His mouth fell open, a pathetic expression that I just loathed more. “I've—been seeing someone about that. Therapy, you know? I'm—”
“Tell me why!”
Lines grew deep along his forehead, around his eyes; eyes that were so tired and nothing like they used to be when I was just a child. “Did you really come to see me, after all these years, to ask that?”
“No.” The why doesn't even matter. “I don't need your answer. I figured it out soon after they sentenced you. I wasn't stupid, I fucking got why you turned into such a pathetic, desperate piece of shit over the years.”
He crumpled like a dying balloon. “Then what do you want from me? You want to talk to me, right? You're here for me.”
The nape of my neck cooked. “I'm not here for you, I'm here for me.” I'm here so that I can get over my past. I'm here for me.
For Lola.
There was another prisoner in the cell, his body shifting under a blanket on the bottom bunk. My dad shot a look towards the movement, then eyed me with less defeat than he'd worn a second ago. “Fine. You came here to mock me. You proud of that? You proud of looking down on your own father, Anthony?” My hackles went up in rows. “You proud of taunting an old man who struggled to give you what you have now?”

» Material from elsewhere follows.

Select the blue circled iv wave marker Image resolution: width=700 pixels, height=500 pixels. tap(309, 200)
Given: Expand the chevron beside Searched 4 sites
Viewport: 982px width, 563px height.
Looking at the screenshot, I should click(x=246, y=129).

“I used to be proud of you!” My bottom lip split with my hard growl, the blood a distant note on my tongue. “I was so god damn proud of everything you did, I looked up to you!” Whatever plan I'd had, the perfect speech I'd written in my brain on the way to the jail, it was washed over by the one that had been scratching itself into my brain since the day my dad had started to ignore me. He erased me. He hated how good I was becoming, how much I surpassed him, and he began to turn me invisible until he couldn't any longer.
The realization did nothing for my rage.
“You looked up to a failure like me?” he asked, eyes going dull, doubtful.
“I d
id.” Raising my arm, I wiped at the burning cut on my dry mouth. “Until the very first time you hit me, I just wanted to be like you.” I wanted to show you I could be the star you wanted me to be.
Turning away, Donnie closed his eyes and breathed out. “Well, you've made it further than I ever did. I've seen you on television, son. You're famous—like I wanted to be. You just actually got there.” There was a hollowness in his gaze as he looked back at me. “Guess we weren't very similar, in the end.”
“No,” I said, feeling my lower back twinge. “We're nothing alike.” And we never will be. “I'm here to remind myself of that. I'm going to make sure I never, ever become anything like you.”
In the shadows of the cell, my father fidgeted.
Seeing him like that, bent over, face lined with a map of misery, I burned the memory deep into my mind. This was who my father was, and even though our blood was the same, our hearts never would be.
I had demanded perfection from Lola in the way my dad had from me. I'd felt the fear when I saw her talent soar, recognized the world would claw and crave her as I did every second. I'd lost my mind at the idea she'd slip away, told myself I would do anything, anything to keep her at my side...
But I was not my father.
And I would never let myself become the bitter man he was.
Turning on my heel, I stuck my hands in my pockets. “One more thing, before I leave and never waste my time thinking about you again.” My lungs fluttered, fresh with satisfaction. “What does it take to be a good guitarist?”
He stood rigid, finally to his full height; I had his attention.
I'd never wanted it more.
“Honesty.” The single word cut the stagnant air of the prison. “The answer is honesty. That's why you could never make it.” And why she could. That beautiful, genius fucking girl knew the answer from the start.